An old headline, but as the key value-driving effort, delivery naturally is a focus of an RNAi Therapeutics conference.  Importantly, the two most advanced and promising systemic delivery technologies, SNALP/LNPs and DPCs, are represented.  Pieter Cullis, an academician with ties to the Tekmira, AlCana, and Alnylam love triangle, will be talking about Tekmira-type LNPs.  Interestingly, while these LNPs are known to have applications for knocking down genes in the liver, solid tumors, and potentially sites of inflammation and lung epithelia in aerosolized form, the abstract notes their use in the central nervous system (CNS) for serious neurological disorders.  Of course, the CNS is the organ with many of the major unaddressed medical needs, so I am curious whether there will be actual data showing good distribution and efficacy of LNPs in this organ.  While I consider the CNS challenging in terms of achieving wide distribution with direct administered nanoparticle-based delivery technologies, the immune challenges of nanoparticles, including complement activation and phagocytic uptake, might be lessened in this organ.

David Lewis from Arrowhead Research will present the latest about the exciting DPC delivery technology, including data from the chronic HBV program (ARC520).  By then, IND-enabling tox studies for ARC520 should be completed and the first DPC-related IND filed.  His talk should also be of interest to those not as obsessed about DPCs as I am as he will speak about some of the mechanistic insights of the key endosomal escape process, insights which should be more broadly applicable.
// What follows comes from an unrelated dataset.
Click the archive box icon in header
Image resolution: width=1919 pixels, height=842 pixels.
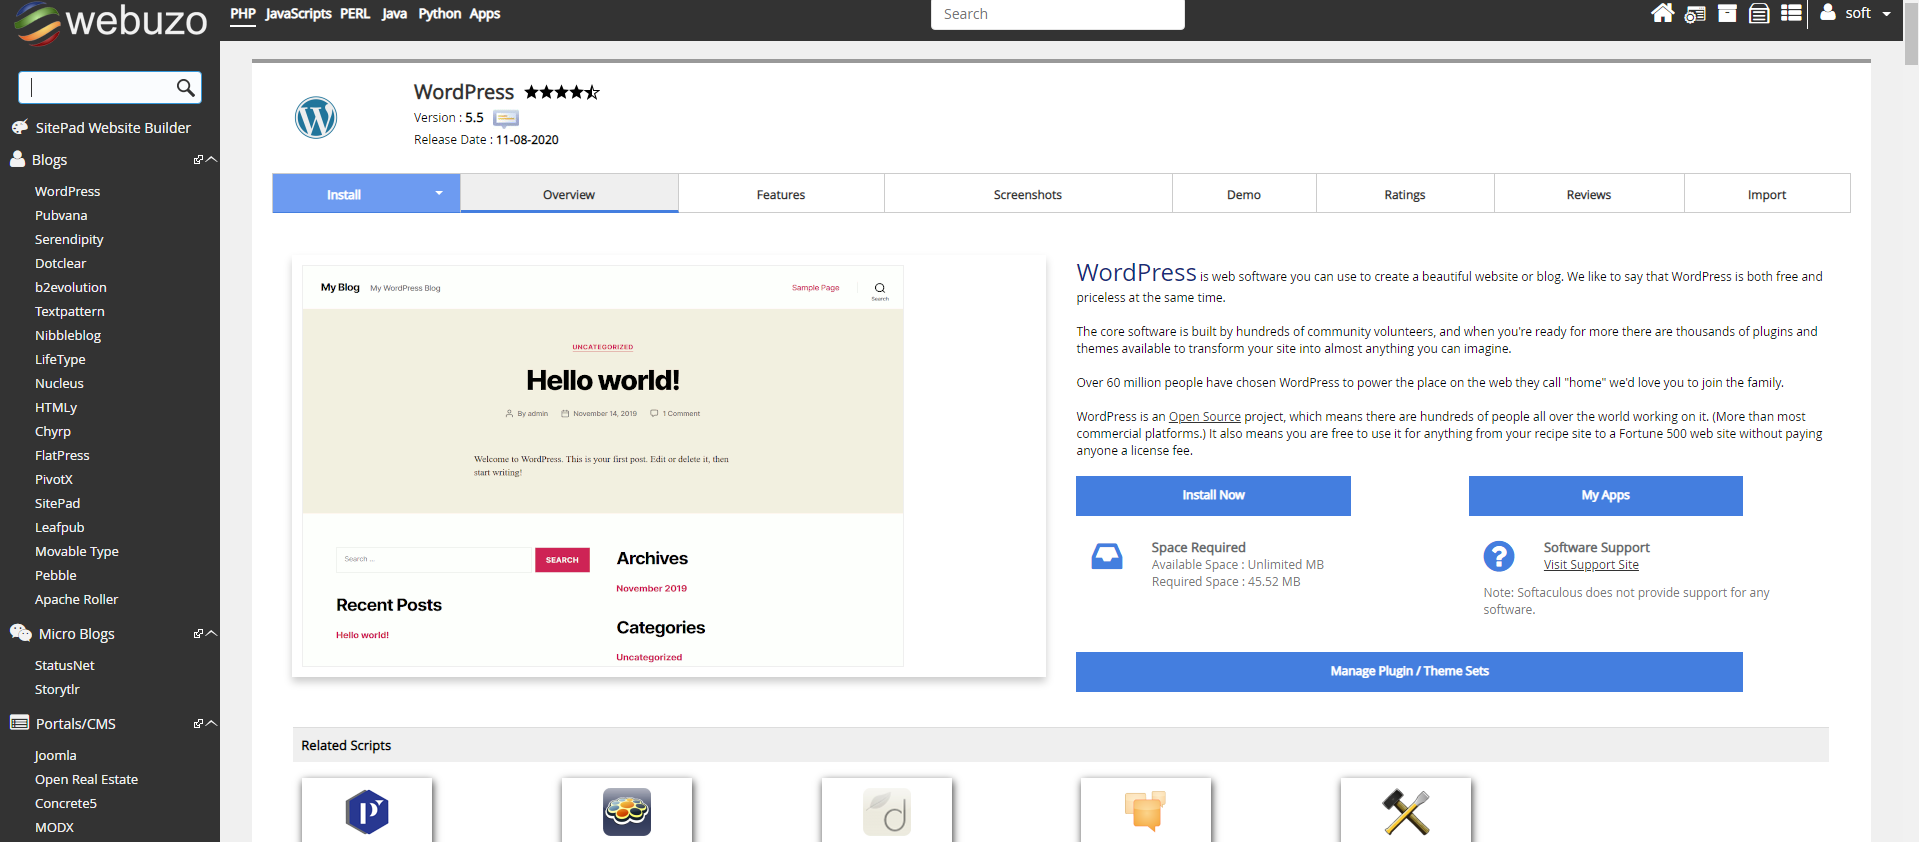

Trinna Cuellar from Genentech will be speaking about ‘A systematic evaluation of antibody-mediated siRNA delivery and silencing’.  It seems that Genentech hopes to create RNAi Therapeutics value based on its expertise in monoclonal antibody pharmacology.  The talk should elucidate whether the strategy envisions only minimal antibody-siRNA conjugates, or whether it further embraces other delivery platforms.  Of note, Tekmira once mentioned that it had a technology evaluation with Genentech on antibody-targeted SNALPs and made the bold prediction that ‘Roche will be back’.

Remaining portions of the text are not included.